Commit Graph

120 Commits

Author SHA1 Message Date
Amir Ayupov
b5af667b01 [BOLT] Map branch source address to the containing basic block in BAT YAML
Fix an issue where the profile for all branches that have a BRANCHENTRY
is dropped. If the branch has an entry in BAT, it will be translated to
its input offset. We used to only permit the basic block offset as a
branch source. Perform a lookup of containing basic block instead.

Test Plan: Updated bolt-address-translation-yaml.test

Reviewers: maksfb, dcci, rafaelauler, ayermolo

Reviewed By: maksfb

Pull Request: https://github.com/llvm/llvm-project/pull/91273
2024-05-12 17:11:09 -07:00
Amir Ayupov
4f127667ca [BOLT] Set entry counts in BAT YAML profile (#91775)
Align with DataReader::readProfile that sets entry block counts from
FuncBranchData->EntryData.

Test Plan: updated bolt-address-translation-yaml.test
2024-05-10 22:23:45 -07:00
Amir Ayupov
bbcdd4f4b2 [BOLT] Use disambiguated local names in BAT YAML
Align BAT YAML to fdata profile.

Test Plan: updated register-fragments-bolt-symbols.s

Reviewers: dcci, rafaelauler, ayermolo, maksfb

Reviewed By: dcci

Pull Request: https://github.com/llvm/llvm-project/pull/91773
2024-05-10 22:18:50 -07:00
Amir Ayupov
db29f20fdd [BOLT] Ignore returns in DataAggregator
Returns are ignored in perf/pre-aggregated/fdata profile reader (see
DataReader::convertBranchData). They are also omitted in
YAMLProfileWriter by virtue of not having the profile attached to them
in the reader, and YAMLProfileWriter converting the profile attached to
BinaryFunctions. Thus, return profile is universally ignored across all
profile types except BAT YAML.

To make returns ignored for YAML produced in BAT mode, we can:
1) ignore them in YAMLProfileReader,
2) omit them from YAML profile in profile conversion/writing.
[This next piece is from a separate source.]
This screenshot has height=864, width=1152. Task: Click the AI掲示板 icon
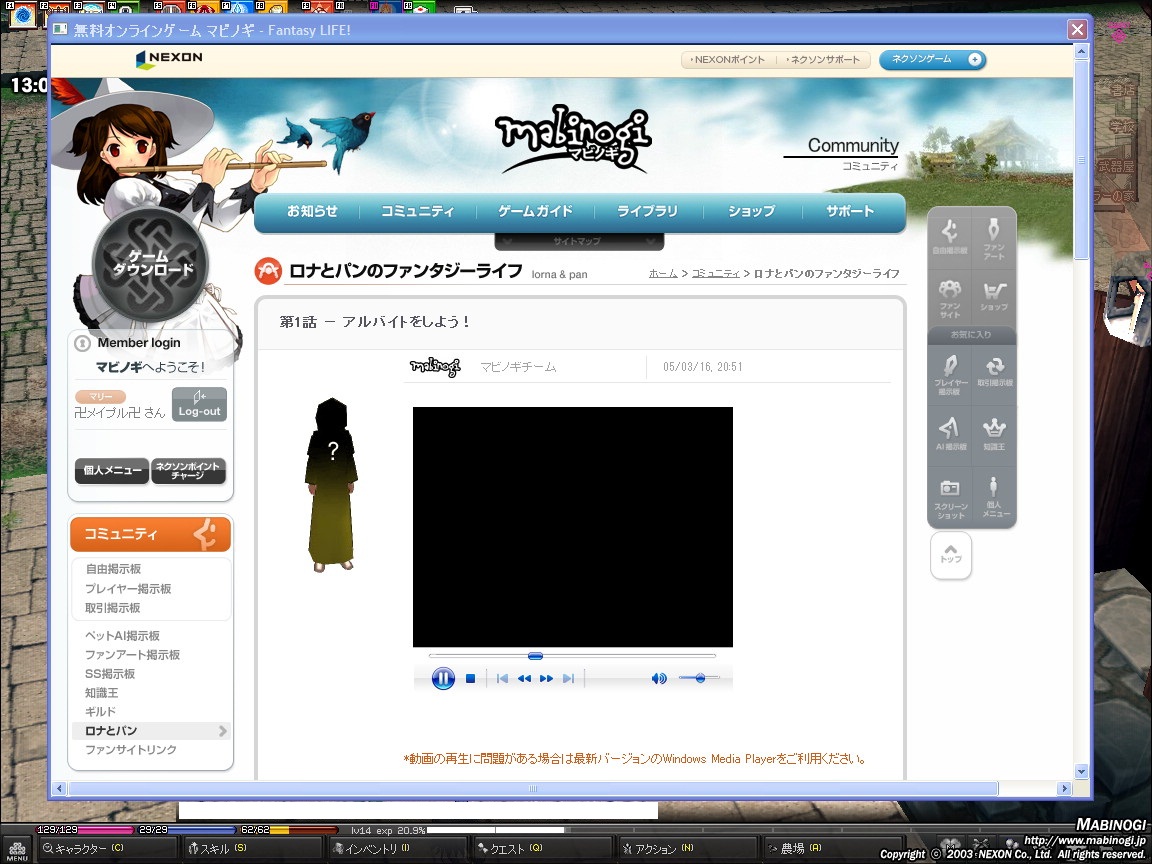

The first option is prone to profile staleness issue, where the profiled
binary doesn't match the one to be optimized, and thus returns in the
profile can no longer be reliably detected (as we don't distinguish them
from calls in the profile).

The second option is robust to staleness but requires disassembling the
branch source instruction.

Test Plan: Updated bolt-address-translation-yaml.test

Reviewers: rafaelauler, dcci, ayermolo, maksfb

Reviewed By: maksfb

Pull Request: https://github.com/llvm/llvm-project/pull/90807
2024-05-08 12:02:18 -07:00
Amir Ayupov
f2d7130579 [BOLT][NFC] Simplify DataAggregator::getFallthroughsInTrace (#90752) 2024-05-01 21:53:49 +02:00
Amir Ayupov
5fb59e7447 [BOLT] Print program stats in perf2bolt/aggregate-only mode (#89763) 2024-04-25 19:08:51 +02:00
Amir Ayupov
3997f0eb81 [BOLT] Cover all call sites in writeBATYAML
Call site information setting was conditioned on branch information
presence for a given block. However, it's possible to have sampled
profile lacking one or the other for a given basic block.
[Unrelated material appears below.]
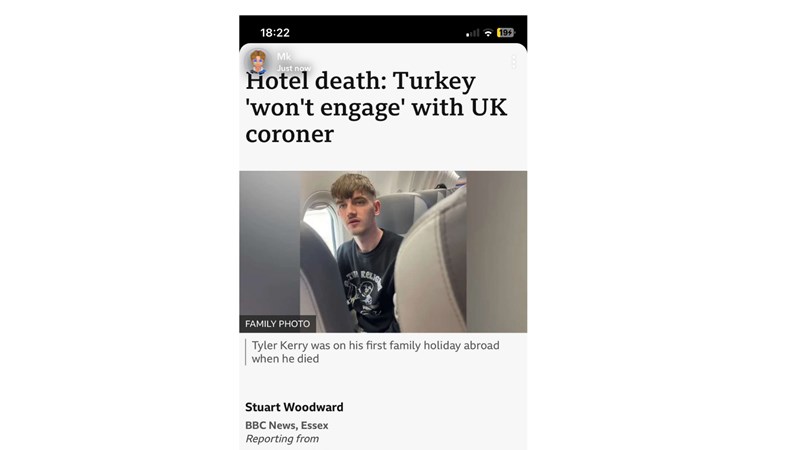Tap the Tyler Kerry photo caption
The height and width of the screenshot is (450, 800).
[x=375, y=352]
Iterate over branch profiles and call profiles independently to cover
all recorded profile data.

Depends on https://github.com/llvm/llvm-project/pull/87569

Test Plan: Updated bolt/test/X86/yaml-secondary-entry-discriminator.s

Reviewers: ayermolo, dcci, maksfb, rafaelauler

Reviewed By: maksfb

Pull Request: https://github.com/llvm/llvm-project/pull/87743
2024-04-11 21:15:04 +02:00
Amir Ayupov
8840992667 [BOLT][BAT] Fix handling of split functions
Move BAT parent function lookup outside `getLocationName`, to the
scope where we retrieve `FuncBranchData` linked with the function.

Previously DataAggregator would store branch profile recorded in the
split fragment in `FuncBranchData` associated with the fragment, and
perform name translation in `getLocationName` for symbol name only.
This works for fdata profile which is printed out as-is, but doesn't
work with BAT YAML profile writer which requires a combined profile.
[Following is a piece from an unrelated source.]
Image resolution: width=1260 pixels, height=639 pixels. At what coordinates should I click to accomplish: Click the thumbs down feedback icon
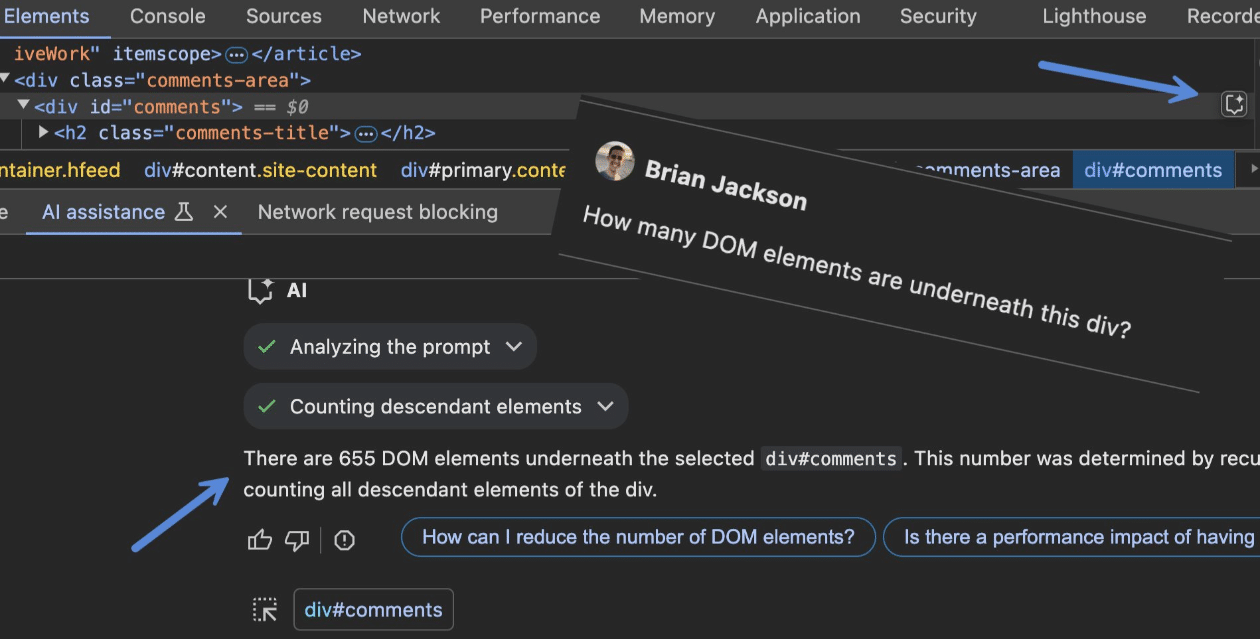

The issue necessitated `fixupBATProfile` which partially addressed the
issue (reassigned inter-fragment calls back into intra-function
branches). However, `fixupBATProfile` fails to address disjoint
profiles (i.e. doesn't merge `FuncBranchData` for fragments back
into parent). This diff eliminates the need for `fixupBATProfile` by
removing the root cause of the issue.

Test Plan: NFC for existing tests

Reviewers: ayermolo, dcci, rafaelauler, maksfb

Reviewed By: maksfb

Pull Request: https://github.com/llvm/llvm-project/pull/87569
2024-04-11 21:07:36 +02:00
Amir Ayupov
2d3c827c05 [BOLT] Use BAT for YAML profile call target information
Provide a mechanism to resolve call target information for calls from non-BAT
functions to BAT functions (`YAMLProfileWriter::convert`). Make it generic for
future use in BAT-to-BAT calls.

Test Plan: Updated bolt/test/X86/bolt-address-translation-yaml.test

Reviewers: ayermolo, maksfb, rafaelauler, dcci

Reviewed By: maksfb

Pull Request: https://github.com/llvm/llvm-project/pull/86219
2024-04-05 16:08:59 -07:00
Amir Ayupov
213eda157a [BOLT] Add CallSiteInfo entries in YAMLBAT (#76896)
Attach call counters to YAML profile, covering inter-function control
flow.

Depends on: https://github.com/llvm/llvm-project/pull/86218

Test Plan: 
Updated bolt/test/X86/bolt-address-translation-yaml.test
2024-03-25 16:23:21 -07:00
Amir Ayupov
d7d2f7ca62 [BOLT] Emit intra-function control flow in YAMLBAT
Attach branch counters to YAML profile, covering intra-function control
flow.

Depends on: https://github.com/llvm/llvm-project/pull/86353

Test Plan: Updated bolt/test/X86/bolt-address-translation-yaml.test

Reviewers: rafaelauler, dcci, ayermolo, maksfb

Reviewed By: rafaelauler

Pull Request: https://github.com/llvm/llvm-project/pull/76911
2024-03-23 19:11:49 -07:00
Amir Ayupov
6280681137 [BOLT] Output basic YAML profile in BAT mode
Relax assumptions that YAML output is not supported in BAT mode.
Set up basic infrastructure for emitting YAML for functions not covered
by BAT, such as from `.bolt.org.text` section (code identical to input binary
sans external refs), or non-rewritten functions in non-relocation mode (where
the function stays in the same section but BAT mapping is not emitted).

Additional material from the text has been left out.